We began fiscal 2008 with three coal cleaning facilities in service, and ended with eight facilities ramping up production. We have three additional coal cleaning facilities that will be completed and placed in service by calendar 2008 year end. Our coal cleaning employees delivered on Headwaters’ promise to realize between $30 and $40 million of revenue in 2008, finishing the year at $38.7 million, up from $2.2 million in 2007. As our clean coal business gains mass in 2009, we anticipate more than $100 million in revenue, with strong operating margins and a potential ROIC in the top quartile of mining companies. The potential ROIC performance in our clean coal business is truly outstanding and places us with a small number of elite firms.
Today, Headwaters Resources remains the largest marketer of coal combustion products (“CCPs”) in the United States, controlling roughly 50% of the market. CCPs may be used as a partial replacement for portland cement; typically, 20% to 30% replacement is possible. Over the last four years we have almost doubled operating income, expanding a business that consistently generates an ROIC above 12%, a top quartile performance. In 2009, ready mix production is projected to be down more than 10%, but we have the possibility of exceeding market expectations by growing revenue in the face of the recession through increased levels of portland cement substitution. Substitution of fly ash for portland cement also reduces CO2 emissions, helping to combat global warming. California has recognized fly ash’s environmental benefit by proposing mandated portland cement substitution for all construction in California.

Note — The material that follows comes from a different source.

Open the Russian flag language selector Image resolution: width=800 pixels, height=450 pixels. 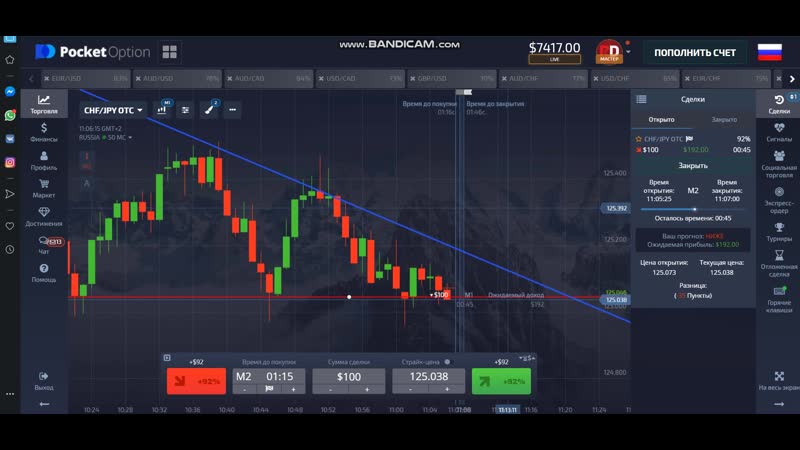[769, 52]
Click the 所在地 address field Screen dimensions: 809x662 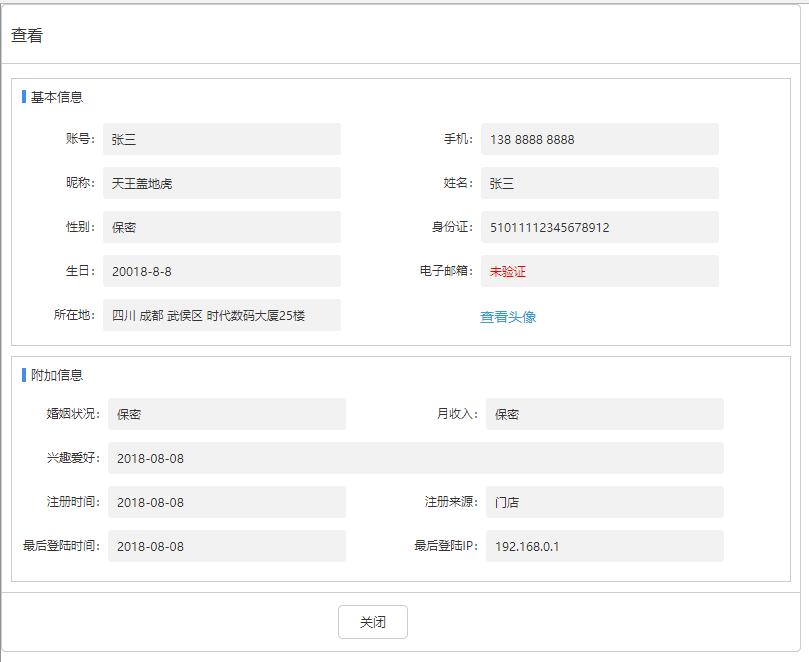[x=221, y=315]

In 2008, home builders struggled with tighter credit markets, higher mortgage default rates, and higher inventory numbers for new and existing homes, resulting in a dramatic reduction in construction. We responded by right sizing the business and emphasizing our expanding portfolio of new products. Sales of new products and brands have increased by 13.5% to a total of $92.2 million in fiscal 2008. These new products and brands currently represent 20% of our total building products sales. As a result, our revenue only declined by 16% in 2008, compared to a 30% decline in new residential construction. And even with margin pressure, our Building Products division continues to generate substantial positive cash flow, with an EBITDA of $73.6 million. 2009 promises to be just as challenging as 2008, and we will face the challenge with continued cost control measures combined with growth in new products. It is notable that Headwaters’ return on invested capital compares favorably to some of American’s most recognized companies. For fiscal year 2009, we are projecting a strong return on invested capital for the Company overall. Our Energy Services and Resources groups are expected to generate return on invested capital of more than 12%. This compares favorably with the performance of stellar brands such as Tyco (6.8%), Berkshire Hathaway (6.6%), and General Electric (6.5%).
Our high ROIC businesses are linked by a commitment to improving the sustainability of the world in which we live. Our vision statement succinctly identifies Headwaters with a future world of sustainable operations:
Headwaters improves sustainability by transforming underutilized resources into valuable products.”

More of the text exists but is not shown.